There were reports that three other people had died after the accident late Friday night near the tiny Tuscan island of Giglio, but those reports were not yet confirmed, Coast Guard Cmdr. Francesco Paolillo said.
Twelve hours after the accident, the ship was lying virtually flat, its right side submerged in the water.
Passengers complained the crew failed to give instructions on how to evacuate the Costa Concordia and that the evacuation drill was only scheduled for Saturday afternoon. Authorities still hadn't counted all the survivors.
"It was so unorganized, our evacuation drill was scheduled for 5 p.m.," said Melissa Goduti, 28, of Wallingford, Connecticut, who had set out on the cruise of the Mediterranean hours earlier. "We had joked what if something had happened today."
Helicopters plucked to safety some 50 people who were trapped on the ship after it listed so badly they couldn't launch lifeboats, Paolillo told The Associated Press in Rome by telephone from his command in the Tuscan port city of Livorno. Some survivors were rescued by boats in the area. Coast guard rescuers were continuing to search the ship for passengers.
Passenger Mara Parmegiani, a journalist, told the ANSA news agency that "it was like a scene from the Titanic."
Survivor Christine Hammer, from Bonn, Germany, shivered near the harbor of Porto Santo Stefano, on the mainland, after stepping off a ferry from Giglio.
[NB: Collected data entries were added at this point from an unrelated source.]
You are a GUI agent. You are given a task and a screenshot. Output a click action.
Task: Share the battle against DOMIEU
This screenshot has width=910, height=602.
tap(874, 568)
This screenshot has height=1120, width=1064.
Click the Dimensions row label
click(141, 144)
She was wearing elegant dinner clothes - a cashmere sweater, a silk scarf - along with a large pair of hiking boots, which a kind islander gave her after she lost her shoes in the scramble to escape, along with her passport, credit cards and phone.
Hammer, 65, told the AP that she was eating her first course, an appetizer of squid, on her first night aboard her first-ever cruise, a gift to her and her husband, Gert, from her local church where she volunteers.
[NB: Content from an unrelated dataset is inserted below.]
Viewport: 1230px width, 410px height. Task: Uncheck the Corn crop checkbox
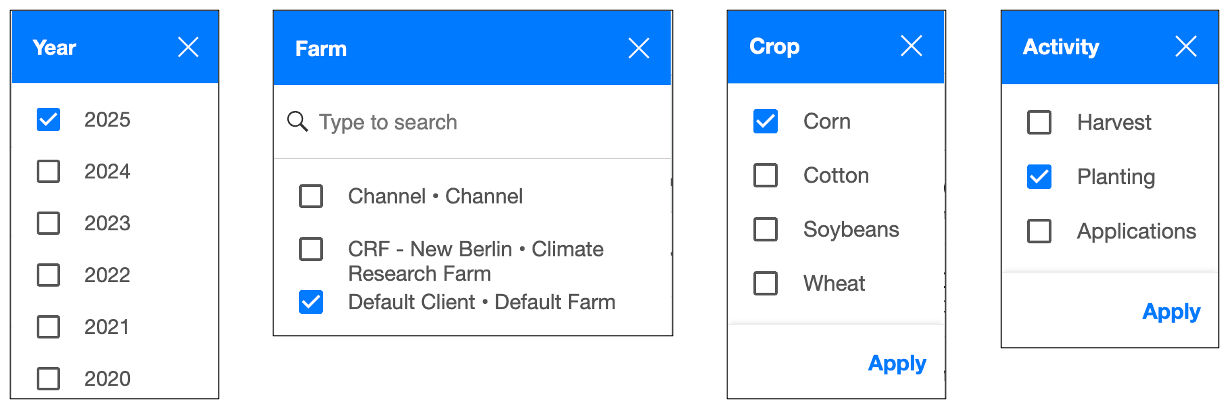click(765, 122)
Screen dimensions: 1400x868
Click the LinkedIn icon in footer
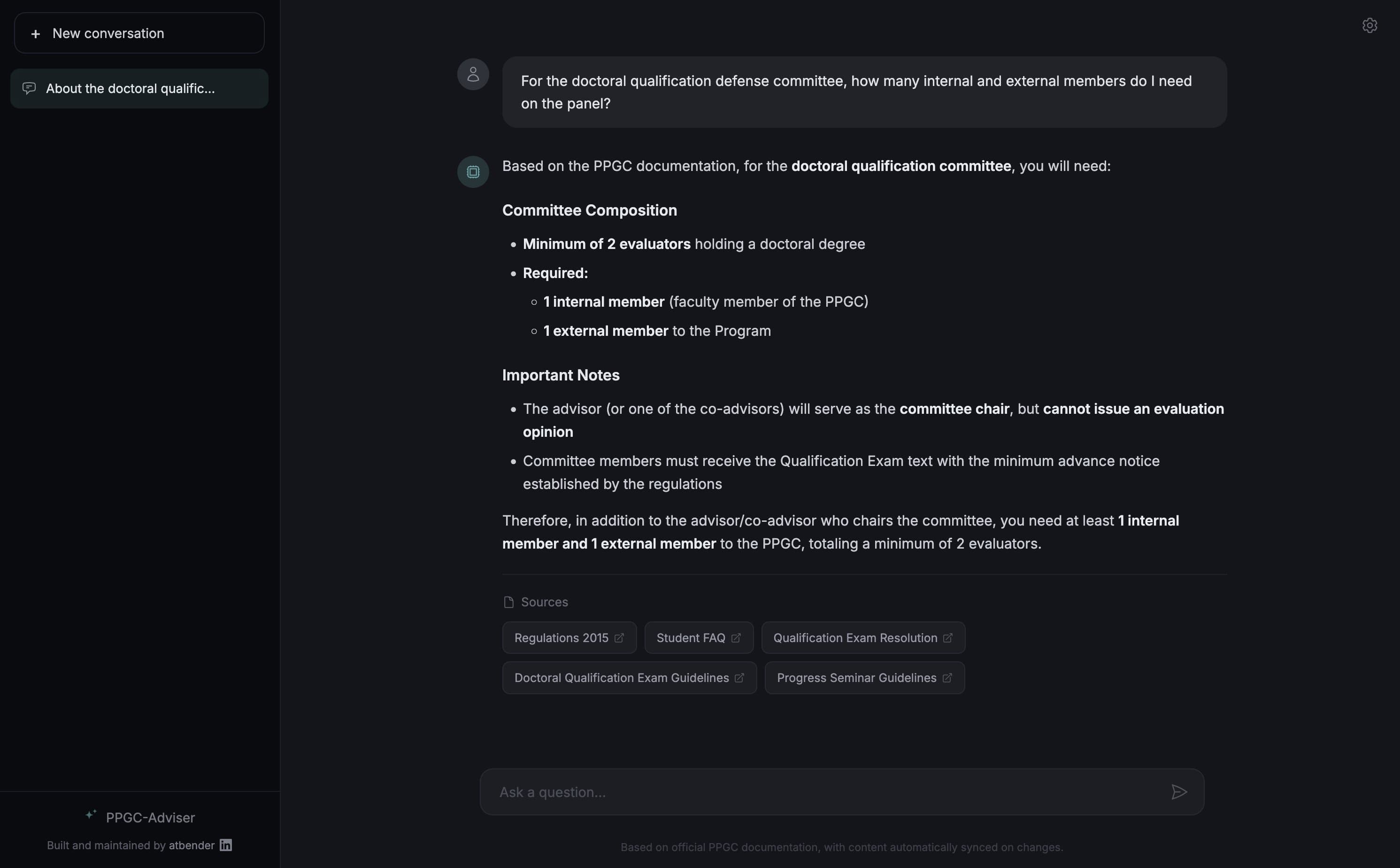point(226,845)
Suddenly, "we heard a crash. Glasses and plates fell down and we went out of the dining room and we were told it wasn't anything dangerous," she said.
The passengers were then instructed to put on life jackets and taken to the life rafts, but Hammer said they couldn't get into them because the cruise liner was tilting so much the boats couldn't be lowered into the cold sea. The passengers were eventually rescued by one of several boats in the area that came to their aid.
"It was terrible," Hammer said, as German and Spanish tourists were about to board buses at the port.
"No one counted us, neither in the life boats or on land," said Ophelie Gondelle, 28, a French military officer from Marseille. She said there had been no evacuation drill since she boarded in France on Jan. 8.
As dawn neared, a painstaking search of the 290-meter (950-foot) long ship's interior was being conducted to see if anyone might have been trapped inside, Paolillo said.
"There are some 2,000 cabins, and the ship isn't straight," Paolillo said, referring to the Concordia's dramatic more than 45-degree tilt on its right side. "I'll leave it to your imagination to understand how they (the rescuers) are working as they move through it."
Some Concordia crew members were still aboard to help the coast guard rescuers, he said.
Paolillo said it wasn't immediately known if the dead were passengers or crew, nor were the nationalities of the victims immediately known. It wasn't clear how they died.
Some 30 people were reported injured, most of them suffering only bruises, but at least two people were reported in grave condition.